Pptransfer/globus

Hi,

Globus transfers are running very slowly since about 11ish today. I have 10 simulations running in, I think, scratch though the data (on archer2) is being successfully archived to /mnt/lustre/a2fs-work2/work/n02/shared/tetts/opt_dfols26/XXXXX/output/opt_dfols26/XXXXX/CYCLE_POINT where XXXXX is the job name. Normally the transfers from archer2 to jasmin would take 1-2 minutes moving about 180 Mbytes. But the 4 jobs in at the moment are all getting timeout/endpoint errors. Is something up with globus at the moment?

globus ID’s below for slow jobs.

933ec3df-bee6-11f0-b35f-0e092d85c59b worked taking 45 seconds at an effective speed of ~ 4 MB/s. This ran at 10:09.

Simon

c7839bc4-beed-11f0-937e-027493648695

8e72676d-beed-11f0-b9c2-027493648695

8e72a865-beed-11f0-ab5e-0e092d85c59b

8e7635be-beed-11f0-8133-027493648695

I note that pptransfer has a three hour time limit and when it fails (because it runs out time) globus continues to try and transfer data. I have just manually stopped some of those jobs.

Is there a reason why pptransfer has such a long time limit?

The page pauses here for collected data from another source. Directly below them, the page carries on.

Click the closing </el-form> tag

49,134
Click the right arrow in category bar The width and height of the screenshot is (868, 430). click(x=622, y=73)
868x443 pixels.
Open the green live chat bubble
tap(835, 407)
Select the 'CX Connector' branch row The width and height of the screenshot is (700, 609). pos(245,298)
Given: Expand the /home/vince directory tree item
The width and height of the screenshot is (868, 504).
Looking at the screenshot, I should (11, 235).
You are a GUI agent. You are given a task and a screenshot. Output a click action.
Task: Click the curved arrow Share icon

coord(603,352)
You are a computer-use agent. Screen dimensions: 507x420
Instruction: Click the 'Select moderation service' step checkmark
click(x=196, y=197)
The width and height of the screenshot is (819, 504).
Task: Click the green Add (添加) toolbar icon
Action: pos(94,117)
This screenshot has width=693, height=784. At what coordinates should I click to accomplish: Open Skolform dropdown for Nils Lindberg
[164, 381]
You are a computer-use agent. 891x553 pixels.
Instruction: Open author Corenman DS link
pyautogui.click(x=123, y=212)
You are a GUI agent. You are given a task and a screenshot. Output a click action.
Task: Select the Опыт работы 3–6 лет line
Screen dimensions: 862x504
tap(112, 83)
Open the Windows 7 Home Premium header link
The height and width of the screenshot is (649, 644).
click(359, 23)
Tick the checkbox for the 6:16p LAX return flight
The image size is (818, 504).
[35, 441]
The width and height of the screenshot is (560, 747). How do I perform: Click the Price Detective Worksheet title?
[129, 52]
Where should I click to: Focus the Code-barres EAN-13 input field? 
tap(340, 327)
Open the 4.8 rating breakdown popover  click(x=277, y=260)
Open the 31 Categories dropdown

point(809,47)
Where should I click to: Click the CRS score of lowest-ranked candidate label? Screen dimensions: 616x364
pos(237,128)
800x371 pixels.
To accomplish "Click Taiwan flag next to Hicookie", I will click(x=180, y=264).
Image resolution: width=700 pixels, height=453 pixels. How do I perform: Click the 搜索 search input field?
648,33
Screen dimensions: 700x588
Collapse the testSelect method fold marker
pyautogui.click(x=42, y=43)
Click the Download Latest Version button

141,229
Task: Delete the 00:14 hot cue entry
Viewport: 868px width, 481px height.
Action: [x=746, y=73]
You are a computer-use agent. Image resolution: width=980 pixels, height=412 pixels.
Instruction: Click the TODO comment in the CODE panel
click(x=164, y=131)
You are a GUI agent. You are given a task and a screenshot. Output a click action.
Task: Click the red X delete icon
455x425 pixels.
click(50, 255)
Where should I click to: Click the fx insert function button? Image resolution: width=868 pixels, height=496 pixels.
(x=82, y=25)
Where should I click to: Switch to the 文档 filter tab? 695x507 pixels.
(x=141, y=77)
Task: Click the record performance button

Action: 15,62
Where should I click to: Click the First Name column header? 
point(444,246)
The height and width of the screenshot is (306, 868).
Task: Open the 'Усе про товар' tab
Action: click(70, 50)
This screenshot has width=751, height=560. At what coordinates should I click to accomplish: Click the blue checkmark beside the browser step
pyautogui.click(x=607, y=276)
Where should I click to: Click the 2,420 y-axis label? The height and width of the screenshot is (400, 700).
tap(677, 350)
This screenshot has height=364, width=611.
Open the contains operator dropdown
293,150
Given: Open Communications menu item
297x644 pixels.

Is globus robust to having two transfer jobs for the same data running at the same time? Could this explain my zero size files? 2nd pptransfer submits globus job. Another one is running so pptransfer exits with status succeeded. House keeping runs cleaning out data… or in my case once the simulation has ran my post-processing runs which removes data.

If so, would I be better not having pptransfer try a 2nd time if it fails? Then I can intervene manually.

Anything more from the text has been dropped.